The changes are about a year in the making, and thanks to the collaboration of several organizations, the new installation will further enhance one of Charleston’s beloved outdoor spaces.

Just out of sight, beneath the grassy lawns of Marion Square, there are ruins referred to as “horn work” – pointed structures part of ancient fortifications to help soldiers see the enemy during the colonial era. Marion Square would have been at the edge of town, complete with gates and a moat to protect those inside.

It was built before the Revolutionary War, and after the British were defeated, it was essentially leveled.
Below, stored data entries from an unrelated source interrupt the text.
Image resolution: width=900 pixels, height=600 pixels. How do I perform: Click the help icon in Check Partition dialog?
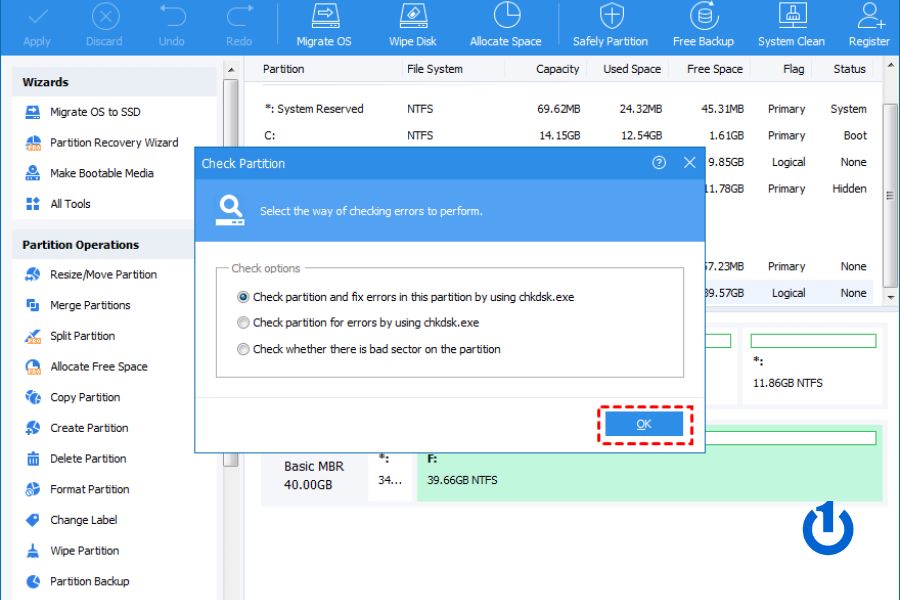click(x=659, y=163)
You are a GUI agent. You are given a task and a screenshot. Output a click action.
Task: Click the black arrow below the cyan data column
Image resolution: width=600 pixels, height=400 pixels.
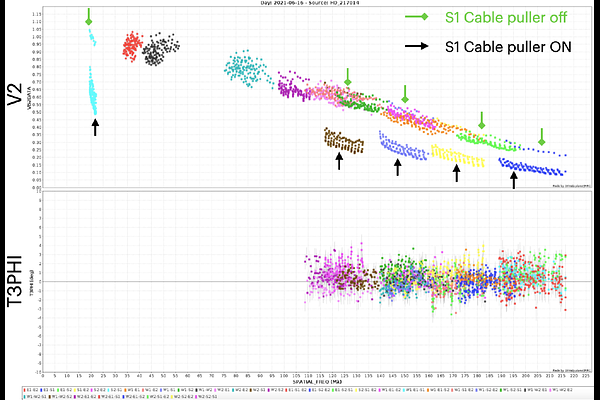(x=95, y=126)
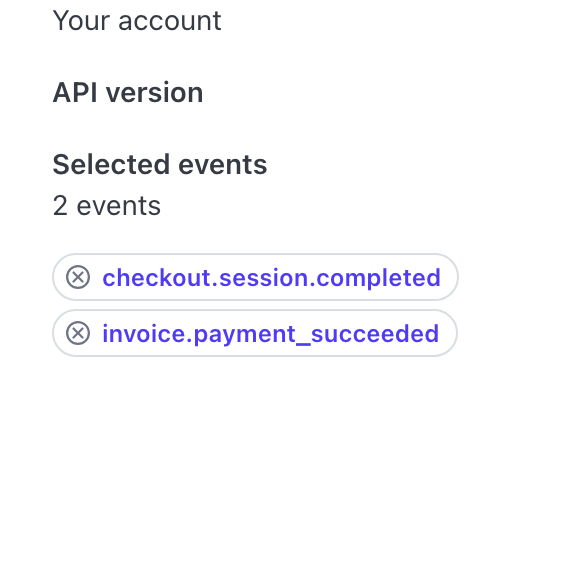
Task: Deselect invoice.payment_succeeded from selected events
Action: pos(78,333)
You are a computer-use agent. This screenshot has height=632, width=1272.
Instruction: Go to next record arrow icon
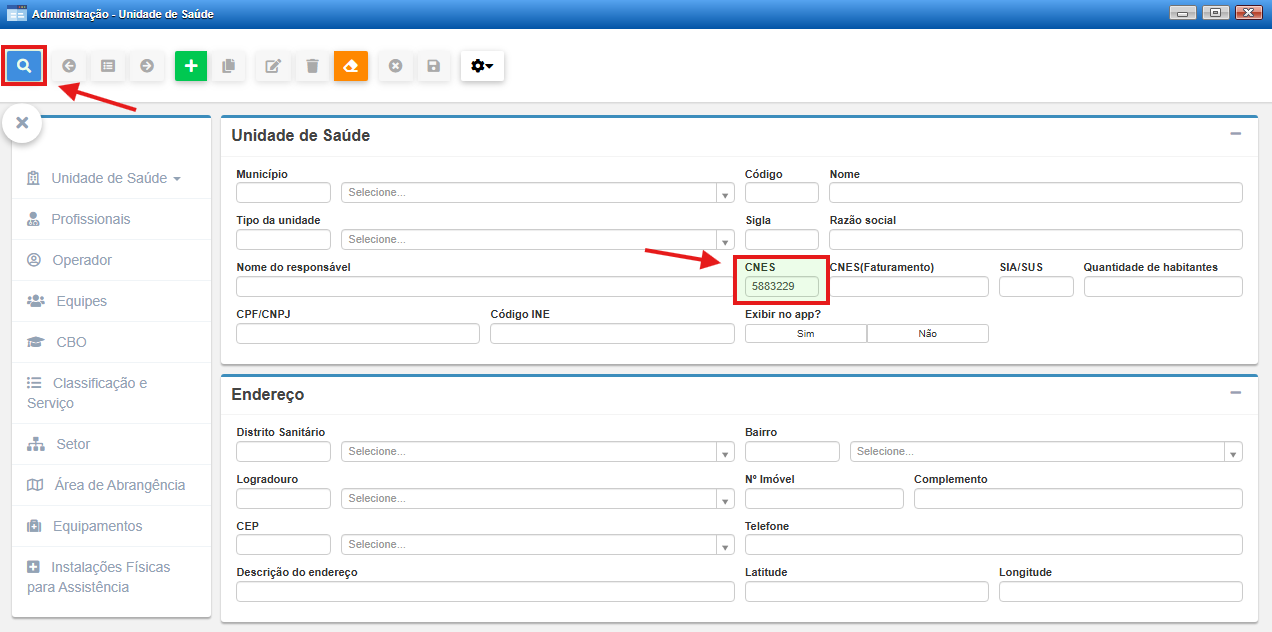pos(147,66)
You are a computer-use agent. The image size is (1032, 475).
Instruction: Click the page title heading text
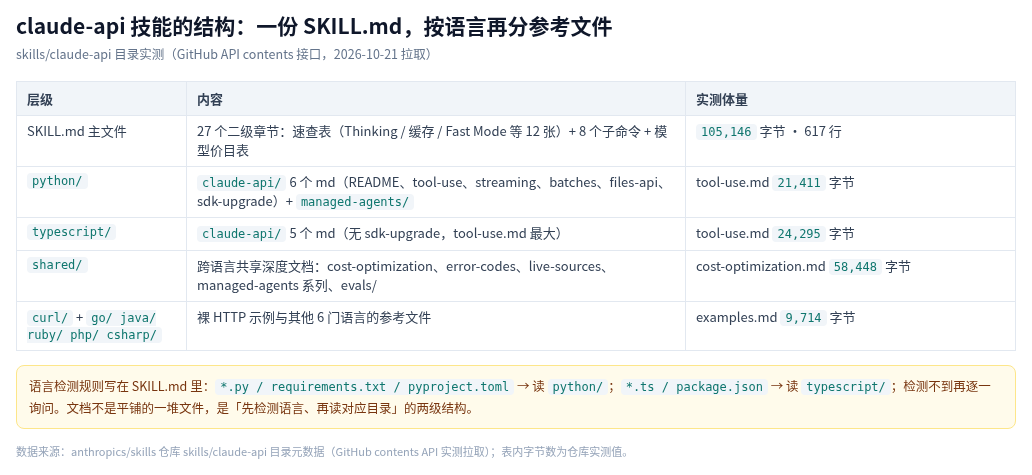coord(314,27)
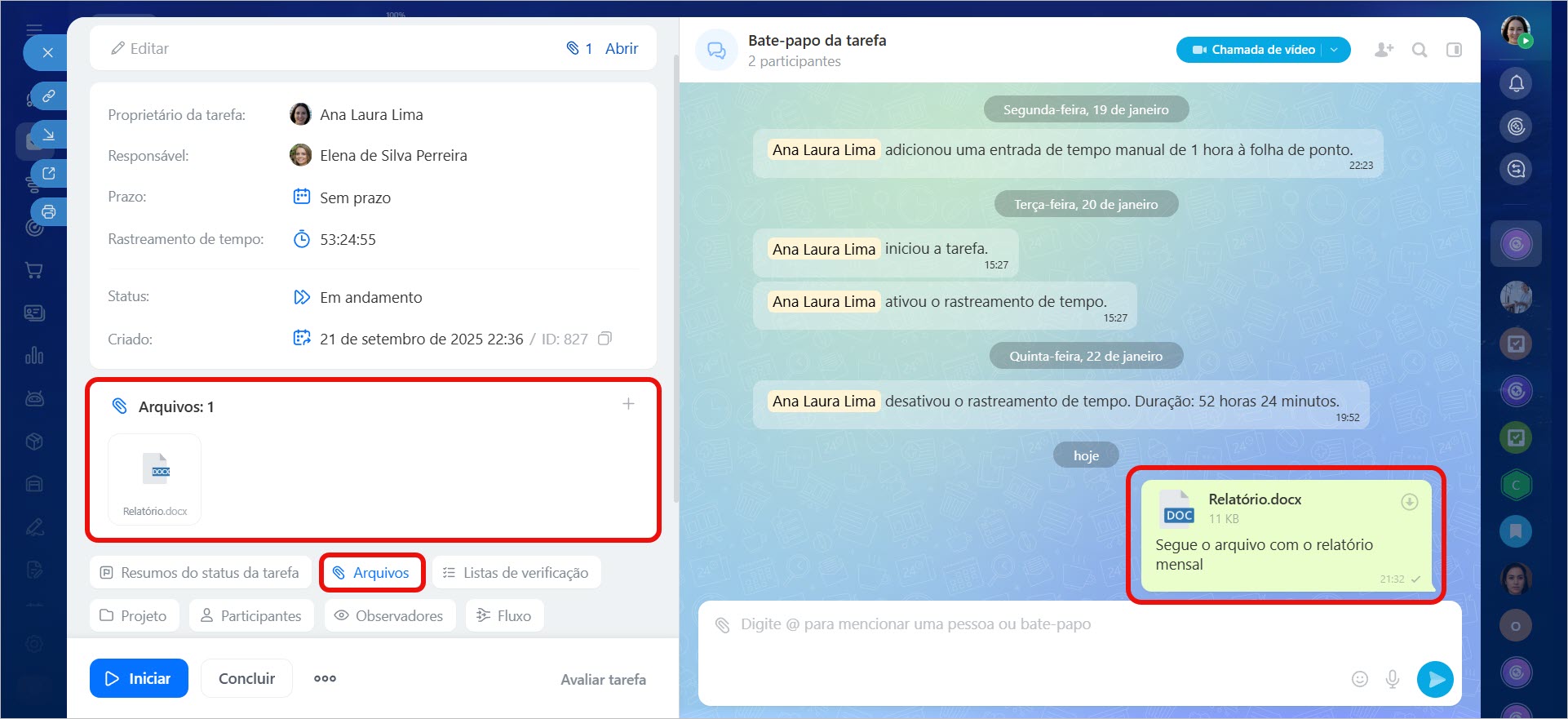
Task: Click the microphone voice message icon
Action: tap(1393, 679)
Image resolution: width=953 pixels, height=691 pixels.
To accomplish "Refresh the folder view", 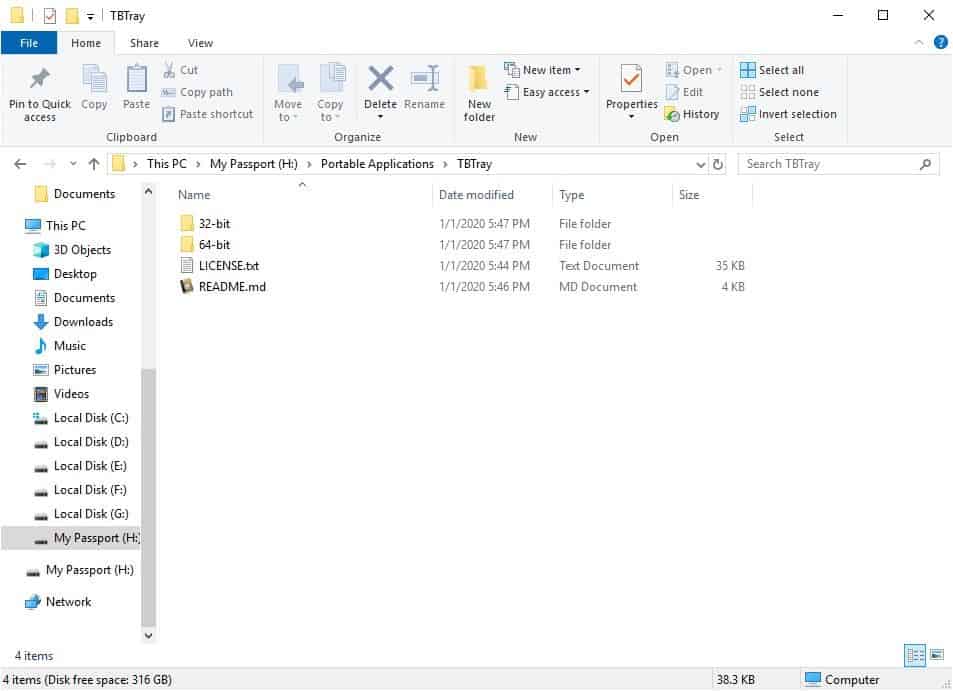I will pyautogui.click(x=718, y=163).
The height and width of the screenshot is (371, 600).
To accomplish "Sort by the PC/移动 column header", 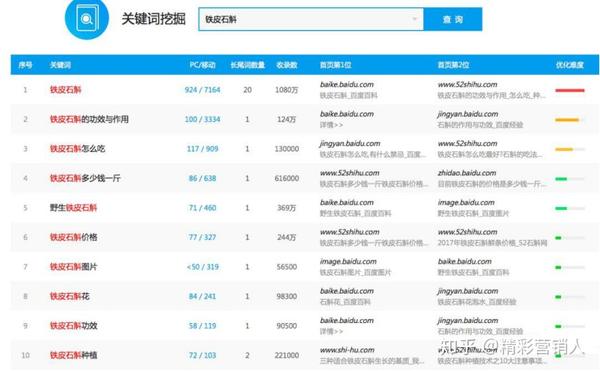I will [202, 65].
Hundreds of years later, key parts of that structure are still intact under the soil.

New bronze, in-ground markers will help illustrate, interpret, and educate locals and visitors alike while also protecting this archaeological site from any potential damage done by tent stakes placed during some of the city’s many festivals.

Marion Square is owned and operated by the Board of Field Officers of the Fourth Brigade, and while they collaborate with the city frequently to host various festivals and farmers markets, it’s this independent organization that oversees projects like this.

“We worked closely with the parks department, and they were aware of it, and they said fine go ahead, and we approved it, and they are going to going there, and we think it’s going to be a great addition to the historic ambiance of Charleston, it’s going to be another one of those… I guess somebody casual visitor would be, another surprise of Charleston’s history, that they can enjoy and say wow look at this,” said Tom Weinzierl, Chairman, Board of Field Officers of the Fourth Brigade.

The South Carolina Battleground Preservation Trust is funding this project, and the hope is to have this initiative completed by Victory Day, which is held in December and commemorates the end of fighting during the Revolutionary War.

There will also be a digital learning component to the project, where visitors will be able to visualize exactly where this structure would have stood.